I attended the first Sage Bionetworks Congress in 2010 and it left a powerful impression on my thinking. I have just attended the third congress in San Francisco and again the challenging nature of views, the real desire to make a difference, and the standard of thinking in the room will take me some time to process. But a series of comments, and soundbites over the course of the meeting have made me realise just how seriously bad our situation is.

  • Attempts by a variety of big pharma to replicate disease relevant results published by academic labs failed in ~80% of cases (see for instance this story about this commentary in Nature[$])
  • When a particular blood cancer group was asked what factor about their disease was most to them, they said gastro-intestinal problems. No health professional had ever even considered this as a gastro-intestinal disease.
  • Jamie Heywood spent $25M of his own money on attempting to replicate around 500 published results that were therapeutically relevant to ALS and could not repeat the findings in a single case.

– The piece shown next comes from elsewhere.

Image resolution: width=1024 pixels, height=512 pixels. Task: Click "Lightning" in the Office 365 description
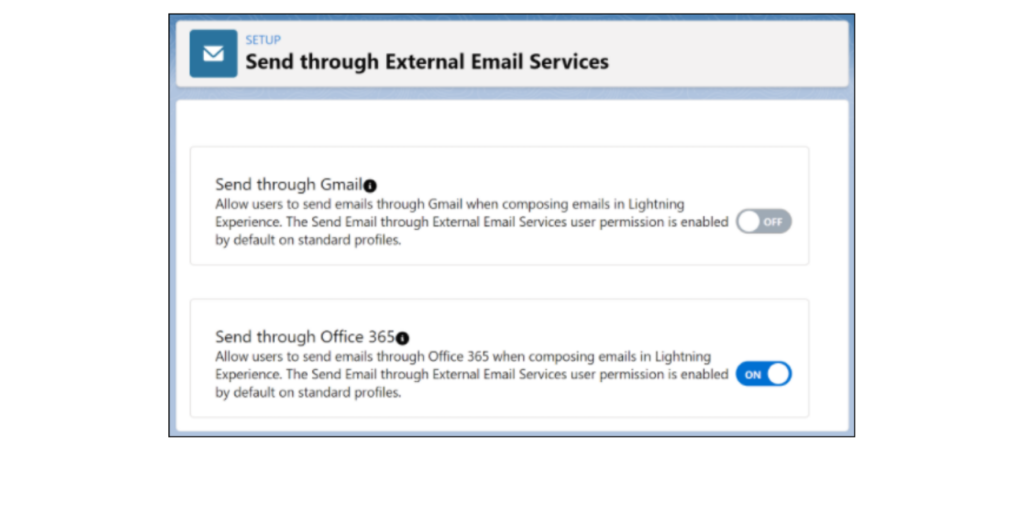(682, 356)
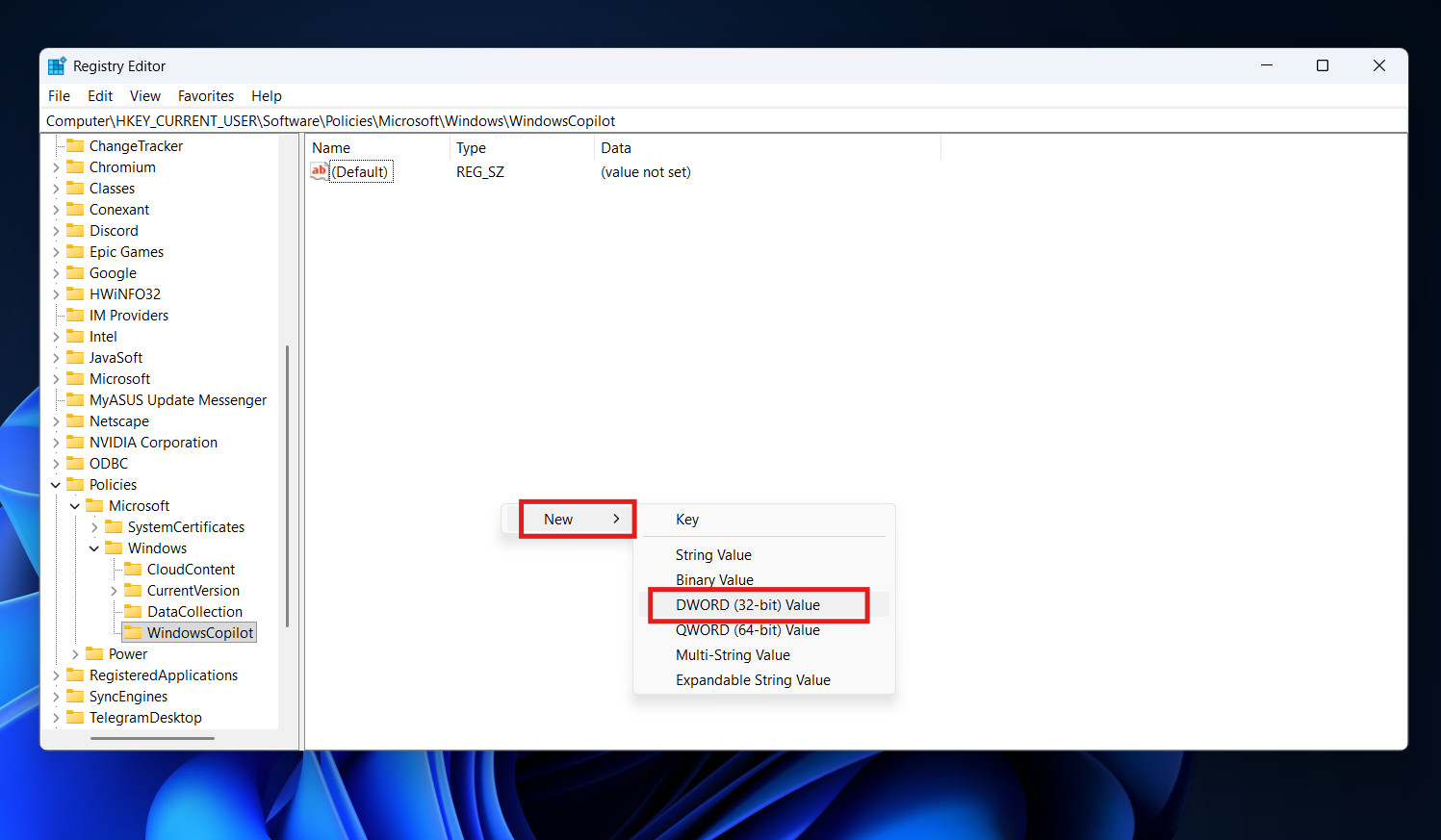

  • A cancer patient, advocate, and fundraiser of 25 years standing said the following to me: “We’ve been at this for 25 years, we’ve raised over $2B for research, and new patients today get the same treatment I did. What’s the point?”

In a room full of very smart people absolutely committed to making a difference there were very few new ideas on how we actually cut through the thicket of perverse incentives, institutional inertia, disregard for replicability, and personal ego-stroking which is perpetuating these problems. I’ve been uncertain for some time whether change from within our existing structures and systems is really possible. I’m leaning further and further to the view that it is not. That doesn’t mean that we can’t do anything – just that it may be more effective to simply bypass existing institutions to do it.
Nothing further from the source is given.